Let’s understand SQuAD first and why it is biased towards machines from the original paper. The dataset was created by crowd sourcing questions on paragraphs of text from Wikipedia and then asking a different set of people to answer the questions by highlighting the answer in the text. The questions could be free form but the answers were fixed to the displayed text. This is a slightly unnatural way of asking questions as it forces phrasing that directly follows from the text rather than comprehension. Since AI is very good at looking at searching words quickly, it has a natural advantage on finding the correct part of the paragraph and searching outwards from that point for the answer it needs. The human accuracy was produced by merging the crowdsourced results and taking a third as prediction and the remaining two thirds as ground truth. This is a measure of the quality of the data set and not a good representation of human reading. Since the AI is measured against the human standard (and also trained against the human standard) inaccuracies in this standard make the AI results less reliable.
When you look at the breakdown of question types, they do segment into simple “what”, “when”, “where”, “who”, “how”, “how many”, so while not a trivial task to get these scores, it doesn’t require any level of comprehension.
A further problem is the wondrous ambiguity of language. While there are rules for language, we break them all the time. Our spoken phrasing differs from our formal writing and differs again from our informal writing, particularly when condensed into snappy short forms on the internet. The Wikipedia articles on which the questions were based were the top 1000 pages, this will have converged over time to be very clear formal English4. The human brain is fantastic at finding meaning from language, even if we have to keep seemingly unrelated items in our heads to disambiguate “that”, “it”, “they” in follow on sentences. Machines are currently really bad at this. While some lexicon substitution was applied to the data set and some ambiguity was introduced with questions and answers across multiple sentences, this was relatively straight forward to counter.
To be able to understand language as we do, you can’t just look at sentence structure. You need context of the words so when you see words like “tears” you know whether I’m talking about crying or ripping something. You need to know what’s usual and unusual for an object so “do not chain bicycles to these railings as they may be removed” you know that “they” means the bicycle as railings rarely move. British English5 is wonderfully varied. We have some atrociously complex spelling and grammar rules. Most of the time we don’t even know why we speak in the way we do.

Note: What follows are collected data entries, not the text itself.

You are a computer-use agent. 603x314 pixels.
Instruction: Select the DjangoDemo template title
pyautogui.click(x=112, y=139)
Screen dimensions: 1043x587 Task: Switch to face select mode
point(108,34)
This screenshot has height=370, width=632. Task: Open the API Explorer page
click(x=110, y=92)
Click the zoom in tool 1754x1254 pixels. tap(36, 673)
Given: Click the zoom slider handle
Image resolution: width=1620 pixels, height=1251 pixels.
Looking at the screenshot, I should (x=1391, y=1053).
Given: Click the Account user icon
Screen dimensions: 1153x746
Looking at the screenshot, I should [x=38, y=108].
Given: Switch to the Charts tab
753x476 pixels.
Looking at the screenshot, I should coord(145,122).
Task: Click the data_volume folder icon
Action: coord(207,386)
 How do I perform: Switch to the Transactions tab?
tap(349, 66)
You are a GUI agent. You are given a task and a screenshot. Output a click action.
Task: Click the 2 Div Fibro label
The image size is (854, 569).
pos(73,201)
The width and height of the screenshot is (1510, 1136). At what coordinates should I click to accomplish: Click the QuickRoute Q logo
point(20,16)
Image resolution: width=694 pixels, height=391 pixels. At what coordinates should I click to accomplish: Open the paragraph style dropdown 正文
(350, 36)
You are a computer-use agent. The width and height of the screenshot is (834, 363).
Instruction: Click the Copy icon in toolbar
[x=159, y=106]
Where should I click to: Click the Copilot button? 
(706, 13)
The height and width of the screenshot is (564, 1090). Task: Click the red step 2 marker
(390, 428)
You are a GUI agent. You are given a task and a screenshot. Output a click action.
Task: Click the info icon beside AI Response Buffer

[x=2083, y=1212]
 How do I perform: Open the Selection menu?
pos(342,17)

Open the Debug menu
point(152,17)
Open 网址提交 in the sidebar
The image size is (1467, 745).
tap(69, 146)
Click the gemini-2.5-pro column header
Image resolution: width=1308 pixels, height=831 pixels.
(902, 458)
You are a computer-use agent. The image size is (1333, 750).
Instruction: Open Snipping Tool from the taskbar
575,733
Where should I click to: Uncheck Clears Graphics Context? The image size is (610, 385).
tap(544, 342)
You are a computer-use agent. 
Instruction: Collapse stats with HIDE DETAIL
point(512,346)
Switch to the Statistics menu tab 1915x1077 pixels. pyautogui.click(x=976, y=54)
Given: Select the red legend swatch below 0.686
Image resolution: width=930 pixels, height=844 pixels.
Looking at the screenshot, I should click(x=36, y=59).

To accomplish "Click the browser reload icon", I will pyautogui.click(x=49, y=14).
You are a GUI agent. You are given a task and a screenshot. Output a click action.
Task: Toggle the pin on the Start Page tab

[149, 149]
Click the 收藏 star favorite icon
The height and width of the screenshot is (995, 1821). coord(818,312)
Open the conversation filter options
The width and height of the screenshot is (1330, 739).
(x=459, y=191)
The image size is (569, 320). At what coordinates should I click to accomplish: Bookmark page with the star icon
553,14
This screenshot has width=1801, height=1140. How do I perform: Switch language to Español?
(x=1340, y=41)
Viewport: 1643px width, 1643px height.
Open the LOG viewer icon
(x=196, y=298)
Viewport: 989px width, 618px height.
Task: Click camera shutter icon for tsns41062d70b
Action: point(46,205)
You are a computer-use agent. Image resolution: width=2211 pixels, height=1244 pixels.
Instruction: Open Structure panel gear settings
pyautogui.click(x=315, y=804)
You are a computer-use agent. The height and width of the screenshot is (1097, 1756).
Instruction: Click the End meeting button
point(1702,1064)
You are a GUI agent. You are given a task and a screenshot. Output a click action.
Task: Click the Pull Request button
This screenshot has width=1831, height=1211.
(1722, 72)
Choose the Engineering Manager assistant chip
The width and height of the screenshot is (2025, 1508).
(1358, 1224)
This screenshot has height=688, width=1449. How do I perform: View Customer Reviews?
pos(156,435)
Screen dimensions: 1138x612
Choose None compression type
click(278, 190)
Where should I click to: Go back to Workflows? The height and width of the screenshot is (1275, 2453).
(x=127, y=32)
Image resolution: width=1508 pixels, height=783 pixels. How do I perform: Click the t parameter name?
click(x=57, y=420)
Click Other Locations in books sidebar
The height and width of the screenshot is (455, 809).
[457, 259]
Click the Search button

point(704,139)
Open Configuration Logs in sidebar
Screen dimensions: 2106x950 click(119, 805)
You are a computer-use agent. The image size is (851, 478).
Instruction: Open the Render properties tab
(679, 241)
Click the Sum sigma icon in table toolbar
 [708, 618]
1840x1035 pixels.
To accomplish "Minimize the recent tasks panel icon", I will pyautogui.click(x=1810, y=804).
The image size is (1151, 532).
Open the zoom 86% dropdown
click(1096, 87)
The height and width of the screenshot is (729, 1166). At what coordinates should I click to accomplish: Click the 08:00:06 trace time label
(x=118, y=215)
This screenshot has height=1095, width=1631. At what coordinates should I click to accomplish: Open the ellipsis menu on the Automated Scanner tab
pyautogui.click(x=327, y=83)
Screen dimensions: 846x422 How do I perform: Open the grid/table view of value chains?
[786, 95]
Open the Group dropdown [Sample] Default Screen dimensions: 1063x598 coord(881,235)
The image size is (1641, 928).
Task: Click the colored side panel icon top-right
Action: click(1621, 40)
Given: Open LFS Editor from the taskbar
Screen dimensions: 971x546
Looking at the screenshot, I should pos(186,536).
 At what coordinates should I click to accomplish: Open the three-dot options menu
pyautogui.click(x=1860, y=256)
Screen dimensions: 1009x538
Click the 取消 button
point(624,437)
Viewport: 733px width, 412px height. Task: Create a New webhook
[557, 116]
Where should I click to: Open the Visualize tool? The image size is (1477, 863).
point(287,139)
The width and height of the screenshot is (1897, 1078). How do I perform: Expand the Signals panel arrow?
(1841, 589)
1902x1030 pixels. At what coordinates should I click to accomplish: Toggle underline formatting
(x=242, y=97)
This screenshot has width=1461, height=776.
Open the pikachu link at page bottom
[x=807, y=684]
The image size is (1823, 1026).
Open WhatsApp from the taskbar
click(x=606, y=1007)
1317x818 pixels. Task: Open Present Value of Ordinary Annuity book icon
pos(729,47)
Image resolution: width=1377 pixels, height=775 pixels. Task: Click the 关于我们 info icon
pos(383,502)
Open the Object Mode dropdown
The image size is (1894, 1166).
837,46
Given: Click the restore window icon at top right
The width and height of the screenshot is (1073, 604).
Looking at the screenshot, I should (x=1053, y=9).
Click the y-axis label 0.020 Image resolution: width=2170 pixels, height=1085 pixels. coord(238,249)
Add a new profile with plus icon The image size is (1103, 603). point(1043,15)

The order of adjectives – rules we follow without knowing… pic.twitter.com/24NQtyht0y
— S J Watson (@SJ_Watson) January 2, 2017
Neither the Alibaba or Microsoft results are indicating that AI can read natural language better than a human, but as an information retrieval system to get information quickly from a large volume of text then these are pretty good advances. We’ll see AI assistants, both voice and text driven getting better. I’m yet to see a huge innovation in this area, but it’s great to see regular gradual improvements. Like any public data set with a leader board, how the system performs with real questions and answers and evolving language is far more of interest to me.
We’re still a long way off logical reasoning based on text6 and the ability to infer correctly when language is ambiguous, or understand when questions really do need clarification.
Thinking on it, maybe we should set a new standard using the GMAT – if an AI can pass the GMAT then we will have made a good step towards artificial comprehension.
- As usual I implore you not go spreading things around, even from trusted sources without checking out the facts yourself. ↩
- Statistically rather than looking at the exact score. ↩
- Graduate Management Admissions Test, used as a standard for entry onto an MBA course. I’ve taken it, it was quite fun. ↩
- Mainly because there is a whole sub culture of people who want editing points and will pick up on anything that needs correction… ↩
- I only make the distinction here because I can’t comment from experience on other variants of English ↩
- But then I could name a lot of humans who are equally far away from that point as well 🙂 ↩